AXENTRI is subject to numerous drug interactions due to its metabolism by the cytochrome P450 3A4 enzyme. Co-administration with strong CYP3A4 inducers (e.g., rifampin, St. John’s wort) can decrease maraviroc levels, potentially leading to therapeutic failure. Conversely, strong CYP3A4 inhibitors (e.g., ketoconazole, ritonavir) can increase maraviroc levels, raising the risk of toxicity. Patients should be carefully evaluated for potential drug interactions before starting AXENTRI, and appropriate adjustments to therapy should be made as necessary.

Precautions

Prior to initiating treatment with AXENTRI, it is crucial to perform a tropism test to confirm the presence of CCR5-tropic HIV-1. Patients should be monitored for signs of infection, liver dysfunction, and any other adverse effects throughout the course of treatment. Special caution should be exercised in patients with a history of cardiovascular disease, as maraviroc has been associated with an increased risk of cardiovascular events. Pregnant and breastfeeding women should discuss the risks and benefits of therapy with their healthcare provider, as the safety of AXENTRI in these populations has not been fully established.

Clinical Studies

Clinical trials have demonstrated the efficacy of AXENTRI in reducing viral load and increasing CD4 cell counts in patients with CCR5-tropic HIV-1. In pivotal studies, patients receiving AXENTRI in combination with other antiretroviral agents achieved significant improvements in virologic outcomes compared to those receiving placebo. Long-term studies have also indicated that AXENTRI is generally well-tolerated, with a safety profile consistent with that observed in earlier trials. Ongoing research continues to evaluate the long-term effects of maraviroc on patient outcomes, particularly in diverse populations and in combination with emerging therapies.

Conclusion

AXENTRI 150 mg (1×60) is a valuable addition to the armamentarium against HIV-1, particularly for patients with CCR5-tropic strains.
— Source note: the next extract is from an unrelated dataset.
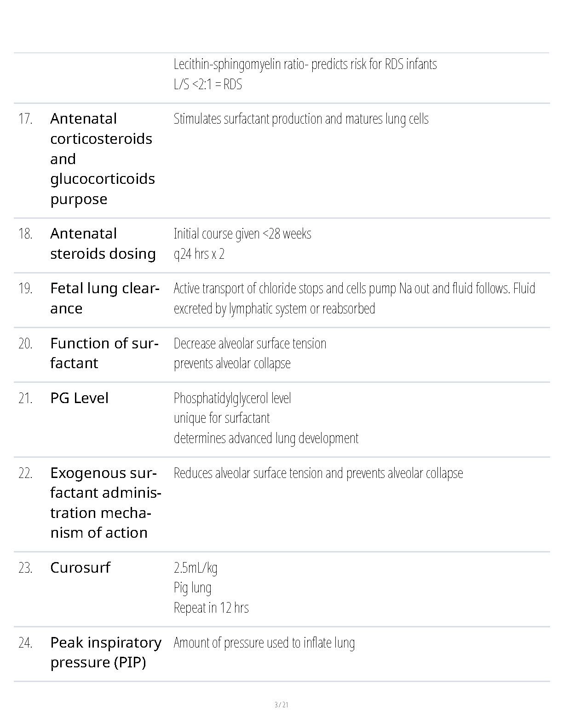Click the "Peak inspiratory pressure (PIP)" term
The width and height of the screenshot is (563, 728).
[105, 653]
Its unique mechanism of action as a CCR5 antagonist provides an alternative therapeutic option for individuals who may not respond to traditional antiretroviral therapies. However, careful patient selection, monitoring for side effects, and awareness of potential drug interactions are essential for optimizing treatment outcomes. As with all medications, the use of AXENTRI should be part of a comprehensive HIV management plan that includes regular follow-up and adherence support.